I have configured properly routing from LAN network to VPN, but I’m not able to set up routing for router itself.
is here way, how to configure also communication of router itself be routed to vpn? It means whole communication from LAN and from router itself will be routed to VPN.
Currently, I have configurated routing for LAN network to VPN, but I’m not able to configure routing for router itself.
Is this at the same time way to prevent any traffic to go skipping VPN? I want to be sure that specific traffic is not possible outside VPN. In other words If the VPN is not available etc. the traffic is not possible.
I have the same problem but dont udnerstand anything into Linux. Have already installed vps on openvz vps + installed obfs on client/server. Now i need someone help who can do what’s described on second post cause i wanna setup all my router traffic goes through remote vpn. Can anyone help to me? My skype id - parsi19881
Hi,
I am new here so hello everyone!
I have bought new MikroTik router from Lithuania and I configured it as vpn client. Now I am trining to redirect all my wi-fi devices to use openvpn interface as main gateway so the entire traffic would be trough vpn in Poland. The reason is because I am using vpn in Poland and I would like to watch some services not available abroad. Thank you in advance.
[quote=davidand post_id=818728 time=1600871545 user_id=170714]
Is there any way to enhance the configuration below with a protection so that when a VPN connection is down, no packets are forwarded via the default gateway, - in other words, enforcing using the VPN connection?
[/quote]
Sure.
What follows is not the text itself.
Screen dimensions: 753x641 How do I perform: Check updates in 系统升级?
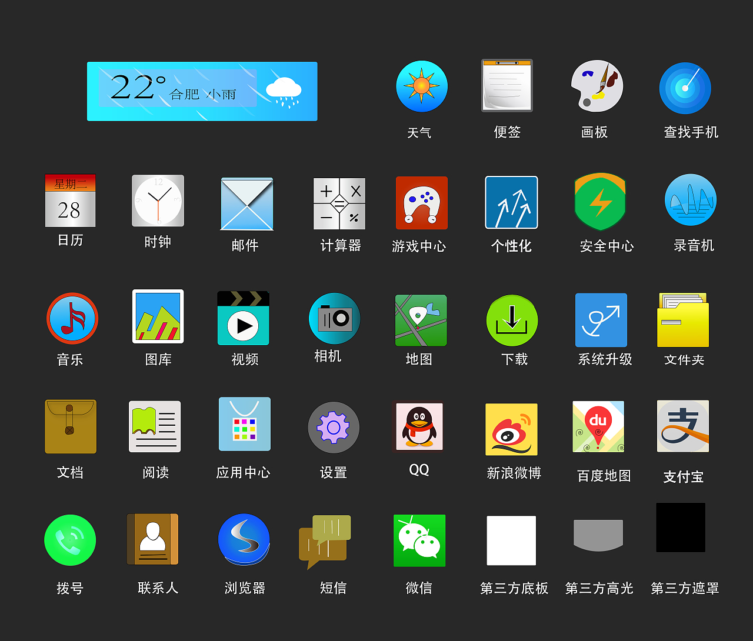coord(601,319)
The key is to add a type=blackhole default route with routing-mark=traffic_for_VPN and distance=20. While the VPN’s virtual interface is active, the route through it (with a default value of distance which is 1) will be used; whenever that interface goes down and the route using it becomes inactive, the blackhole route becomes active.
Currently, as there is no other route in the routing table traffic_for_VPN, routing uses routing table main as a fallback.
PPTP has not been considered secure since years, so if you are really serious about privacy, don’t use it.